A review by saralynnburnett
We, the Drowned by Carsten Jensen

4.0

Even though this book is divided into four parts, it really felt like three books in one. The first bit was about Laurids Madsen, ‘the man who took a trip to heaven and saw Saint Peter’s bare ass’ during the First Schleswig War in 1848. His son, Albert, then crisscrosses the globe looking for him after Laurids has gone missing for several years but has failed to turn up on any of the missing ships registers. The first part had a fun feeling to it: shrunken heads, shooting cannibals with stolen pearls after the ammunition has run out, being accosted at sea by a swam of butterflies that were driven off a nearby island during a hurricane, but it lacked the sense of place the second part of the book had. The author wants to take you to Australia, Hawaii, and Somoa, but all you get from each location is smattering of palm trees, grimy bars, and some sun filtering through the cabin window.

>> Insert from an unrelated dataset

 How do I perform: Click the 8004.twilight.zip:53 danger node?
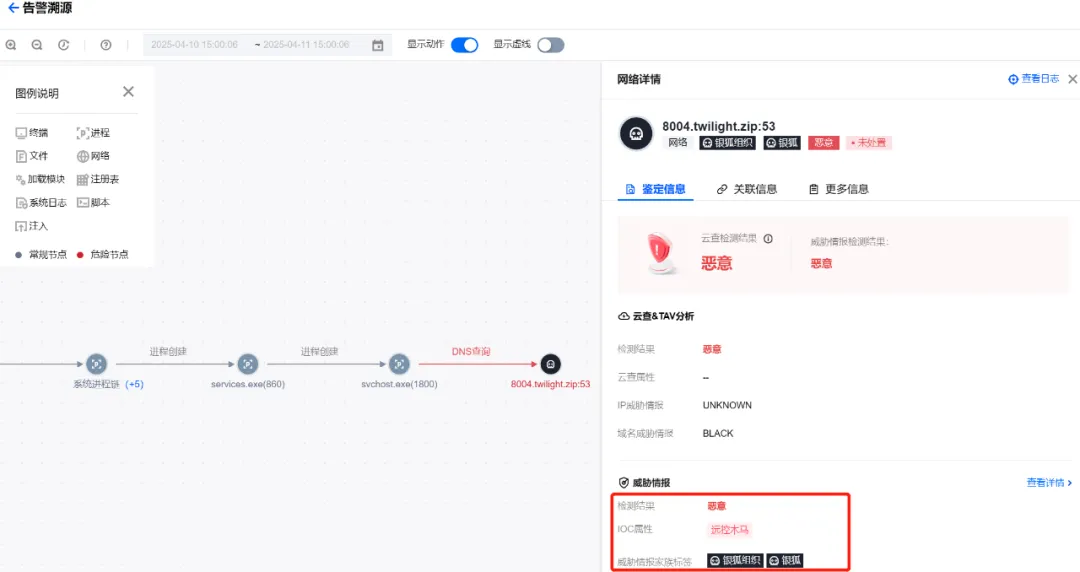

The second part of the book focused on Laurids’s son, Albert, and his visions of doom during the First World War. I found this particularly interesting because the only time you as the reader face this war is through his prophetic nightmares. Albert becomes a mentor to a fatherless boy named Knud Erik and tells him tales not only of his travels around the world but of his visions of the future of their home town of Marstal. If this book has a protagonist – this is it: Marstal. The Danish seafaring town really comes alive during Albert’s story and you will find yourself rooting for it and worrying about. There is also a bit of romance in this portion as Albert, even though he is an old man, courts Knud Erik’s young widowed mother, Klara, but this led to a lot of philosophizing about life and death that I probably could have done without.

The story in the last part of the book focuses on Knud Erik, his motley crew of boyhood friends from Marstal, and Klara, who holds they key to Marstal’s doom or success (does she choose to save the town or destroy it? I won’t say here…) as they face the struggles of economic depression and WWII. I quite enjoyed reading about WWII from an entirely different perspective than I have before. Whenever I’ve read about the firebombing of London I rarely thought of the sailors onboard ships in the Thames who were drifting out to sea with the current in order to avoid vibration mines dropped via parachute by the Germans that starting their propellers would trigger.

Overall I really enjoyed reading this book. The sailing bits didn’t live up to Patrick O’Brian or the Horatio Hornblower series but now there will always be a place in my heart for the tiny town of Marstal.